Comparing what is happening with EV fires with the Tata Nano is unfair. The Nano, while an engineering marvel, was interpreted incorrectly by the public, and the questions that arose about its safety were the final nail in the coffin of a grossly misunderstood product. This misunderstanding was not limited to the Nano; when Yamaha launched a liquid-cooled high-performance 150cc motorcycle called the YZF-R15 in the Indian market, there was a spate of fires that brought this model into focus. These incidents were unique to the Indian market despite it being a popular model in other SE Asian markets like Indonesia and Thailand, and the culprit was eventually found to be a wiping cloth that users stuffed in the vehicle fairing, thinking that that space was a storage space when in fact it was a channel for hot air that the radiator fan would extract.
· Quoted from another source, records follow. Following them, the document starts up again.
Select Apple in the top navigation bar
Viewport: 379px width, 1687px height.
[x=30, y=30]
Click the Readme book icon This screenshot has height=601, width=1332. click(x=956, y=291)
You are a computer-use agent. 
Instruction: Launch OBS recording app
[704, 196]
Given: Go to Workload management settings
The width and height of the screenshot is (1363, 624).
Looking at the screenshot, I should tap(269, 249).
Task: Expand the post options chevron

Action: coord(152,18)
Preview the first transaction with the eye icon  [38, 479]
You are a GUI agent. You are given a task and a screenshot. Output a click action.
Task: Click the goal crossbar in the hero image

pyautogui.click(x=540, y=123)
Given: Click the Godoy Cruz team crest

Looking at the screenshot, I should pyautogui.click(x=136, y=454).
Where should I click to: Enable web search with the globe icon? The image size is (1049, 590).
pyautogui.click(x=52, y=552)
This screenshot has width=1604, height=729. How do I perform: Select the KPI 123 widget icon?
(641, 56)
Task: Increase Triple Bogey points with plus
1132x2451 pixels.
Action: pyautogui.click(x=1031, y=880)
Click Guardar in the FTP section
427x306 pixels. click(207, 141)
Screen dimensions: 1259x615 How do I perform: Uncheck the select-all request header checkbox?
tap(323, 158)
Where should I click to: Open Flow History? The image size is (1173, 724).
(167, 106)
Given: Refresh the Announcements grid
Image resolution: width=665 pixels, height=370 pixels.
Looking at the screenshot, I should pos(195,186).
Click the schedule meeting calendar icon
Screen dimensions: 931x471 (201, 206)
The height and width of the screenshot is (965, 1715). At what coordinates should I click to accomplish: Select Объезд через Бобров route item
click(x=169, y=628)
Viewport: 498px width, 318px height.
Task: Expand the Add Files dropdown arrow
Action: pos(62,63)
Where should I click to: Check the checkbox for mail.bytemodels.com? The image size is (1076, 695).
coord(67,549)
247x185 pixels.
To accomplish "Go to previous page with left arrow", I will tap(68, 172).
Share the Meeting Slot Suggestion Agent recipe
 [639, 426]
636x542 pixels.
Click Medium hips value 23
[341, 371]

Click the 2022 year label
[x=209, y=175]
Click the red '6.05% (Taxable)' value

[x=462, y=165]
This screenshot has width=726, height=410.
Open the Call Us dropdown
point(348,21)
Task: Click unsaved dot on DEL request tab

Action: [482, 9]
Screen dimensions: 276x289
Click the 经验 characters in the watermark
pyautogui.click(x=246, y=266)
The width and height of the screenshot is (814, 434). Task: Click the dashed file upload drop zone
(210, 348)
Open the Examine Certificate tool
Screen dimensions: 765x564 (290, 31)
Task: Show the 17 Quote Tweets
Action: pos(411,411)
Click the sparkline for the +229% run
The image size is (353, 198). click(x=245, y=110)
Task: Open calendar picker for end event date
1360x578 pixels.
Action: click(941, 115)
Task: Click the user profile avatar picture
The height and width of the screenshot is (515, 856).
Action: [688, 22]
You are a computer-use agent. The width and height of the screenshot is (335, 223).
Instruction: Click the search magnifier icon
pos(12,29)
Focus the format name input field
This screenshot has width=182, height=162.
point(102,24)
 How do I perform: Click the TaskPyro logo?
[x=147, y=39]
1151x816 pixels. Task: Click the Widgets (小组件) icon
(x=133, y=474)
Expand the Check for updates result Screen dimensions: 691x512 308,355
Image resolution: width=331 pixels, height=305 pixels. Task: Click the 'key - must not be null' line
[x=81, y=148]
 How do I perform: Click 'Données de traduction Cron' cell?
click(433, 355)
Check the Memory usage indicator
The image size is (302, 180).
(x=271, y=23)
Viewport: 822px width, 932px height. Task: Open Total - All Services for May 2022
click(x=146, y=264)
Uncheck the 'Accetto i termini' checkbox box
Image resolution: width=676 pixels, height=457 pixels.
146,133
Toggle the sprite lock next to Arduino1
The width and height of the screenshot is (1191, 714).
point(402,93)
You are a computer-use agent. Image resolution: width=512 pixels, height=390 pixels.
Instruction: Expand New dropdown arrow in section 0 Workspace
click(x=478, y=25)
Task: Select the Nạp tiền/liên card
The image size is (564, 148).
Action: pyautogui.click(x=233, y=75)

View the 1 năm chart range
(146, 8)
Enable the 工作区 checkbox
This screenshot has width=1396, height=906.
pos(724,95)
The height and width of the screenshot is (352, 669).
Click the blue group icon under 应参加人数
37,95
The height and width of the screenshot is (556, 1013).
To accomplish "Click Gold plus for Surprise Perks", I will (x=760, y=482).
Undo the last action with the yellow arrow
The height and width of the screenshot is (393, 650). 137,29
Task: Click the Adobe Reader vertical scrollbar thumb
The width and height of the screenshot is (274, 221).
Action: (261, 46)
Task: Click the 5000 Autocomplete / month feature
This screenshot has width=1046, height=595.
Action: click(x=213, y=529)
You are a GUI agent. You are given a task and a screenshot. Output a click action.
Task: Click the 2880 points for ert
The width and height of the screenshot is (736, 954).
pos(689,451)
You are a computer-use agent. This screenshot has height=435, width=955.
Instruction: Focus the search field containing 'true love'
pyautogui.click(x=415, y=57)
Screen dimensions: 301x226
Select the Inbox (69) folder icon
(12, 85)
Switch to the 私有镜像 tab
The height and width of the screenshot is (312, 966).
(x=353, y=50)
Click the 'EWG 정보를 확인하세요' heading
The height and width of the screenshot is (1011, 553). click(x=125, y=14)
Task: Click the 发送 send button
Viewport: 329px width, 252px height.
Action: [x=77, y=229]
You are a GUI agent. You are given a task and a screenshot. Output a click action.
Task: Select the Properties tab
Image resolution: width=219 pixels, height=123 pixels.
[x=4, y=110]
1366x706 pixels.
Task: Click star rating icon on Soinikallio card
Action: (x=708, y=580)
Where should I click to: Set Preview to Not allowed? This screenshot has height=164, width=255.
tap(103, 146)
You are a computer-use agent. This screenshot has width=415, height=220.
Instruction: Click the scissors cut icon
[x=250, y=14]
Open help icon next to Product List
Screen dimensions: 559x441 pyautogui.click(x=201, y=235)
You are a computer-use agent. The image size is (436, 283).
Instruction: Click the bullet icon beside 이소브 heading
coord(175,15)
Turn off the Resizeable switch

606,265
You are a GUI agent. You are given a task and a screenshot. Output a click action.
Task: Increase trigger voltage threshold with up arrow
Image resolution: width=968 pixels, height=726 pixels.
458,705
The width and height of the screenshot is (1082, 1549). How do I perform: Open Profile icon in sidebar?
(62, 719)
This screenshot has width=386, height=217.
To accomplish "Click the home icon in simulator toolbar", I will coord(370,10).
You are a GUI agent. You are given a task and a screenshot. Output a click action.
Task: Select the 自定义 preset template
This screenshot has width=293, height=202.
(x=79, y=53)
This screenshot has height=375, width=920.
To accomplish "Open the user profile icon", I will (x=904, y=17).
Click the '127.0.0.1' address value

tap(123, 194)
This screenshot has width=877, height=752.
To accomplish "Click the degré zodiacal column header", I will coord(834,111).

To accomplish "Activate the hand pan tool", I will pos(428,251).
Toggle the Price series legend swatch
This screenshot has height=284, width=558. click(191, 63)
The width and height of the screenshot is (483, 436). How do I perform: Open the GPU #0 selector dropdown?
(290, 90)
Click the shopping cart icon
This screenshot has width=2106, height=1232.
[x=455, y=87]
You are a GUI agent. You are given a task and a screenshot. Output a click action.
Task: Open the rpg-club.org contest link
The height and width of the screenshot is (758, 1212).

To this day, you will find the R15 sold with a sticker in that space that advises the buyer against putting anything that will obstruct the airflow there.
It is therefore obvious that some sort of safety standard needs to be put in place for EVs. This will put all players on a level playing field and ensure a safe product for the public. Standardizing batteries will certainly bring down costs while increasing safety, but it will also throttle innovation. And preventing change at this nascent stage of the technology will only end badly – India has the opportunity to be one of the global leaders for two-wheeled EVs at this point, and we should not jeopardize that position as a reaction to the perceived lack of safety in EVs.
The vast majority of the public is aware that EVs are the way forward. There is also a feeling of inevitability because with the cost of fossil fuels and ICE-powered vehicles rising significantly with each passing year, not to mention geopolitical events that affect the cost of fossil fuels, it is only a matter of time until EVs become the default choice for the common man.
Promoting EV adoption
However, the common man also needs to have confidence in new technology if he is to adopt it. Currently, there is resistance because the level of infrastructure needed to run an EV isn't in place yet. This should be solved in the next few years with the help of the government's push for faster EV adoption. At the same time, progress in battery tech should help lower charging times and increase range, which will help increase EV appeal to the on-the-fence buyer. The government needs to build confidence in the EV space not just with incentives for production and purchase, but by also educating and periodically reminding the public about why EVs are the way forward. Without these constant reminders, we risk losing the focus we require from the public for steady or increased adoption of EVs.